Article:
Those found participating and/or conspiring in the planning, training, facilitation or preparation of such terrorist acts can also be charged andbe sentenced to life imprisonment without any chance for parole.
RA 11479 amends the Human Security Act of 2007, which supporters of the controversial law say was too weak to address the terror threat in the country.
Critics, on the other hand, have questioned several provisions that threaten rights and raised alarms over possible abuse by security forces.
Earlier on Friday, almost 300 organizations representing various sectors, including the business community, have signed an appeal calling on Mr. Duterte to veto the bill and allow for further public discussion.
The 295 organizations, which include 14 business groups and 28 labor groups, launched an online petition,through change.org, opposing the bill.
“We the undersigned citizens and organizations appeal to the President to veto the Anti-Terrorism bill. We are one with its proponents that we need the proper legal provisions to fight this scourge,” the organizations said.

Extracted data:

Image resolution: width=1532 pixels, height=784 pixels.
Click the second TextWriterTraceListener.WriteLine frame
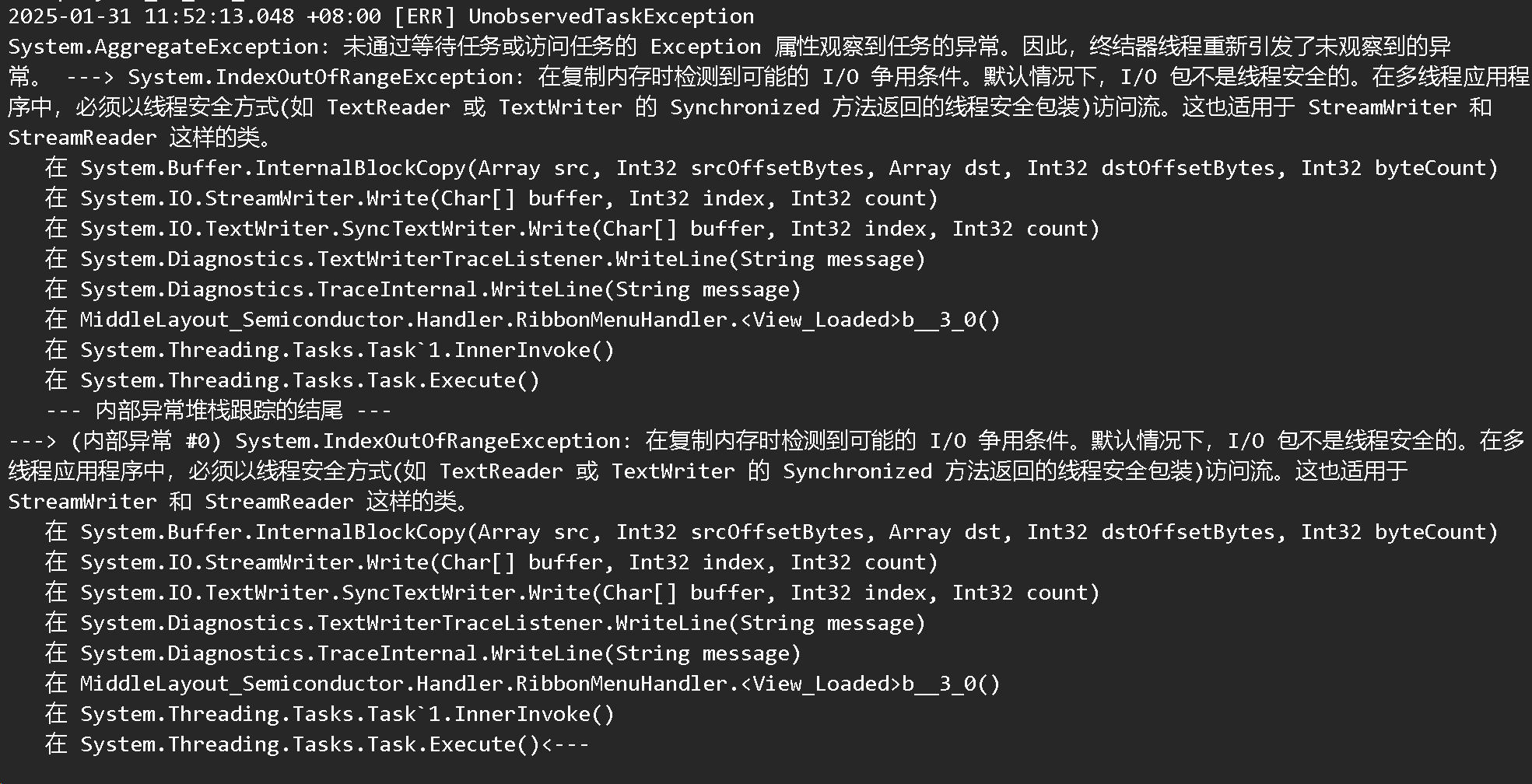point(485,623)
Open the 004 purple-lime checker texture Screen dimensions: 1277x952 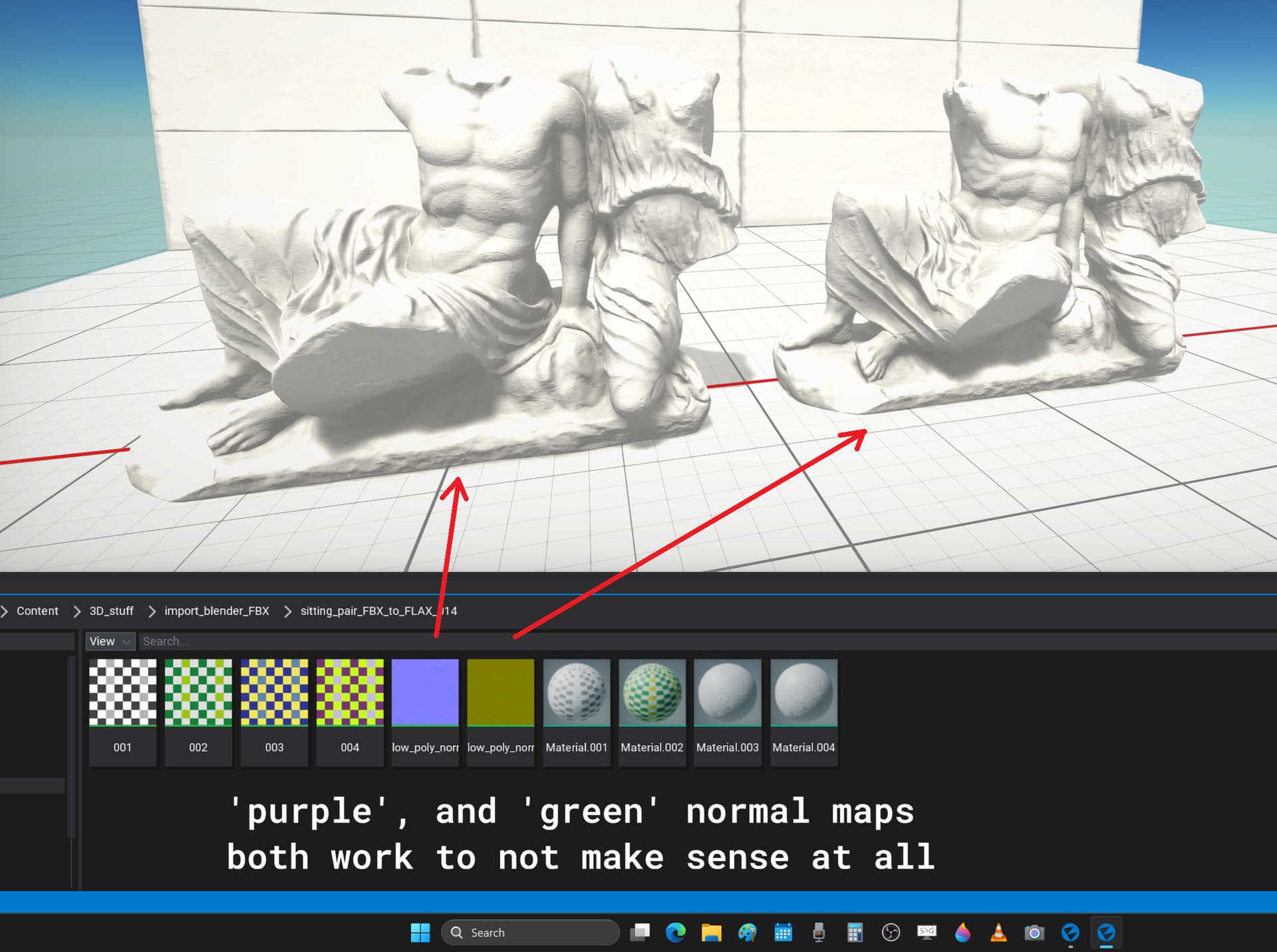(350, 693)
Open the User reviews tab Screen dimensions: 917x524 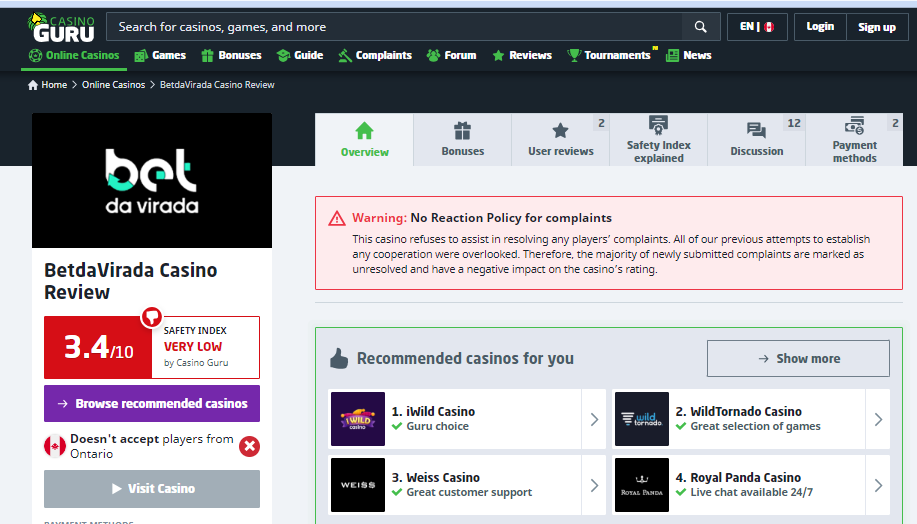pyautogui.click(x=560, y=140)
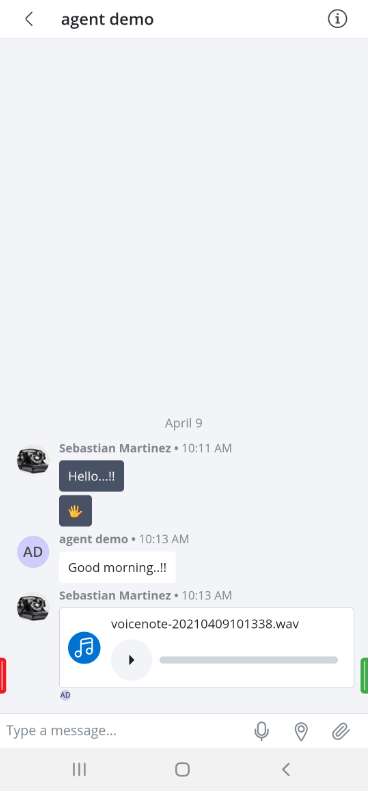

Exercise instructions:
1. For each statement below, state whether it agrees with the article on the anti-terrorism bill, answering yes or no and quoting the words of the article that decide it.
(a) The organizations opposing the bill include 14 business groups.
(b) RA 11479 amends the Human Security Act of 2007.
(c) The organizations deny that legal provisions are needed to fight terrorism.
2. Reproduce word for word the passage of the article on the anti-terrorism bill from "Earlier on Friday, almost" to "the organizations said.".
The data is not required for what follows.

Task-by-task answers:
1.
(a) Yes: "which include 14 business groups and 28 labor groups"
(b) Yes: "RA 11479 amends the Human Security Act of 2007"
(c) No: "We are one with its proponents that we need the proper legal provisions to fight this scourge"

2.
Earlier on Friday, almost 300 organizations representing various sectors, including the business community, have signed an appeal calling on Mr. Duterte to veto the bill and allow for further public discussion.
The 295 organizations, which include 14 business groups and 28 labor groups, launched an online petition,through change.org, opposing the bill.
“We the undersigned citizens and organizations appeal to the President to veto the Anti-Terrorism bill. We are one with its proponents that we need the proper legal provisions to fight this scourge,” the organizations said.